Otuz bir yıl önce Sivas’ta ülke tarihinin en ağır katliamlarından biri yaşandı. Şiddete fazlasıyla alışık topraklarımız bir kez daha kana bulandı. O zamandan bu yana katledilen insanlarımızı anıyor, acımızı yeniden yaşıyor, yitirdiklerimizle vedalaşmaya devam ediyoruz.
Bu uzun uğurlama geçmişte yaşanıp bitmiş bir trajediyi konu almıyor. “O zamanlar çok büyük bir acı yaşamıştık” demekle yetinemiyoruz. 2 Temmuz yangını sönmüş değil çünkü…
2 Temmuz 1993 dinci gericiliğin laikliğe ve Cumhuriyet’e başkaldırışıdır.
Bu isyan eylemi başarıya ulaşmıştır. Sivas Katliamı çok sayıda laik, ilerici, Kemalist aydınımızın kurban gittiği cinayetlerle birlikte gericilerin iktidar yürüyüşünü döşemiştir.
Bu yürüyüş boyunca Cumhuriyet Devrimi’ne ve onun tarihsel kazanımlarına karşı korkunç bir gövde gösterisi yapılmış, laikliğin savunucularının savunmasız oldukları kanla kanıtlanmış, gerici güçler bu şiddet şovuyla kendilerine taban oluşturmuştur.

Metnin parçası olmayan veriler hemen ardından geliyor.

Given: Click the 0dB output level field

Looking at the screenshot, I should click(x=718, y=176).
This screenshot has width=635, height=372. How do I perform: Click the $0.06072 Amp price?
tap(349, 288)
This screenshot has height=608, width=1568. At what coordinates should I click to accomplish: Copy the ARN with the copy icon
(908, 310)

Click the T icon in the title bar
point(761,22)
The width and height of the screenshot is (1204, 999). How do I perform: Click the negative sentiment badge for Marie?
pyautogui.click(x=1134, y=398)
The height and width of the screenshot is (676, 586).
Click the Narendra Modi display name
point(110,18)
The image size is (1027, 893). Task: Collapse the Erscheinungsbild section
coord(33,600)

Aydın cinayetlerinin ve Sivas Katliamı’nın, kovuklarından çıkan bir yobaz güruhuyla açıklanması mümkün değildir.
Bu kadar kanın devletin içinden, düzenin egemenlerinden, hatta emperyalist karşıdevrim organizasyonlarından destek almadan akıtılabildiğine kimse inanmasın. Hem yangın günü hükümet yetkilileri ve güvenlik güçlerinin tutum ve açıklamaları, hem sonrasında kovuşturma ve dava sürecinin bütünü sorumluluğun adresini göstermiştir.
Türkiye’de dinci gericiliğin bugün sürmekte olan iktidarının önemli bir uğrağı 2 Temmuz 1993’tür.
Sivas Katliamı’nı bir kez daha lanetliyoruz. Ölenlerimizi bir kez daha anıyoruz. Ve katliamın otuz birinci yıl dönümünde bir kez daha ilan ediyoruz: Ülkemizde laikliği yeniden kuracağız. Yobazların bir daha meydan okuyamayacağı, hangi güçlerden kaynağını alırsa alsın bir daha komplolara yenik düşmeyecek güçte bir laiklik olacak bu!